Alexia Tamecylia

  • Vulves

    Alexia Tamecylia

    Invisible ou diablement encombrante, elle peut être une question centrale comme périphérique ; elle confine à la sphère intime mais se retrouve pourtant placardée sur les écrans ; religieusement préservée ici, ailleurs consommée en masse. Commune à la moitié de la population, on pourrait croire qu'elle tient du non-événement et pourtant, elle se révèle un lieu éminemment politique, squatté par de nombreux enjeux socio-économiques.
    Partout, on se borne à taire son nom, qui se tient en équilibre sur le bout des langues : c'est que la vulve est sur toutes les lèvres.
    On nous présente encore aujourd'hui la vulve comme un continent inexploré, dont seuls les plus doctes des experts sauraient manier les subtilités, mais les militantes ont prouvé qu'avec un peu d'huile de coude et d'engagement, on pouvait réhabiliter l'exactitude anatomique.
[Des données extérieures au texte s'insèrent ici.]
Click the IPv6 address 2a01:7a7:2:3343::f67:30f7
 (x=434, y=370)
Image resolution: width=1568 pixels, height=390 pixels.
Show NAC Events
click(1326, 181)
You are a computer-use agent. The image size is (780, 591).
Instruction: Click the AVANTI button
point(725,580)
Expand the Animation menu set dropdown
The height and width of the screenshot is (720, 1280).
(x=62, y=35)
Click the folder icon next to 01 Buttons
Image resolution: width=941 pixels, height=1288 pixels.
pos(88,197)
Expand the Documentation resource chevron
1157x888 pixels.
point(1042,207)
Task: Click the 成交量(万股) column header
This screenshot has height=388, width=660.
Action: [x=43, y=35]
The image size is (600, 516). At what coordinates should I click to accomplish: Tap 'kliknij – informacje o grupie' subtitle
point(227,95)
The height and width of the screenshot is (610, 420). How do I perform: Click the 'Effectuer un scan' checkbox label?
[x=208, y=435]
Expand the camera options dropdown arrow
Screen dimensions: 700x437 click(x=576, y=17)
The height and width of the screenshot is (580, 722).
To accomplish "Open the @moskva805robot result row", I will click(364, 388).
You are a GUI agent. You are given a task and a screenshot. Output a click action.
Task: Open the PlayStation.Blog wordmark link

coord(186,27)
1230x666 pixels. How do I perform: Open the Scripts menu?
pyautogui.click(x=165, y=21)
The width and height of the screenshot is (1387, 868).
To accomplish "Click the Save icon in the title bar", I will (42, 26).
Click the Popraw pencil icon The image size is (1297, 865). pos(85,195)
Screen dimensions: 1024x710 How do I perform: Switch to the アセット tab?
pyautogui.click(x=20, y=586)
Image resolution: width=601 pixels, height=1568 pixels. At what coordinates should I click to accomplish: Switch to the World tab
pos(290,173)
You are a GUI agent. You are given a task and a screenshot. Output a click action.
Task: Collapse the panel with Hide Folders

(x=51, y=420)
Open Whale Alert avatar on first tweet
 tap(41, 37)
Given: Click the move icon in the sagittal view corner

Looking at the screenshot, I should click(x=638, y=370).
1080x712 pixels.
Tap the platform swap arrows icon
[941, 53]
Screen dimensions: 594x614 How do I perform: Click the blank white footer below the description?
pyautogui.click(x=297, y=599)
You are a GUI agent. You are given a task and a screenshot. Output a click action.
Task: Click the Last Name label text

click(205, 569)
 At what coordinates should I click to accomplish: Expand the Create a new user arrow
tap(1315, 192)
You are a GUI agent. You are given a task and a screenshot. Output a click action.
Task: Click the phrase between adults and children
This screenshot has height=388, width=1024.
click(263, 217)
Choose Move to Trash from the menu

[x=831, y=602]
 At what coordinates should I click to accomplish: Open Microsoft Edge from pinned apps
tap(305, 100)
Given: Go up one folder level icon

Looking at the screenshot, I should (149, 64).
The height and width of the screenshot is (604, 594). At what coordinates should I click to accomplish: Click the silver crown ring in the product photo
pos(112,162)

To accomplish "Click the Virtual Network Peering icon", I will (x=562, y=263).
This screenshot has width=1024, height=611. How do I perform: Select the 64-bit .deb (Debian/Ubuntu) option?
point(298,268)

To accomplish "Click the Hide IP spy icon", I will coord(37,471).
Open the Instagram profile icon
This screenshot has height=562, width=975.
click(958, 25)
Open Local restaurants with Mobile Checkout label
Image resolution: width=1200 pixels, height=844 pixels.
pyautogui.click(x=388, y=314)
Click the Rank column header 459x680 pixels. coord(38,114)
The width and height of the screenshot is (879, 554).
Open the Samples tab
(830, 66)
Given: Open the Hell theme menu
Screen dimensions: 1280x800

La femme à vulve doit partir à la redécouverte de son propre sexe, mais gare aux risques d'éboulis chemin faisant, car sur le versant de la sexualité comme sur celui de la maternité, les injonctions contradictoires pleuvent.
    Il faut retrouver l'intimité de ce Gynécée du 21ème siècle pour que les corps se rassemblent et que les voix résonnent, se répondent, s'amplifient l'une l'autre ou encore se contredisent.
    Réunies en cercle de parole, les Fallopes sont sûres d'elles car il n'y a là personne pour leur dire qu'elles se trompent. Ici, la vulve dit ses noms, ses histoires et ses vérités.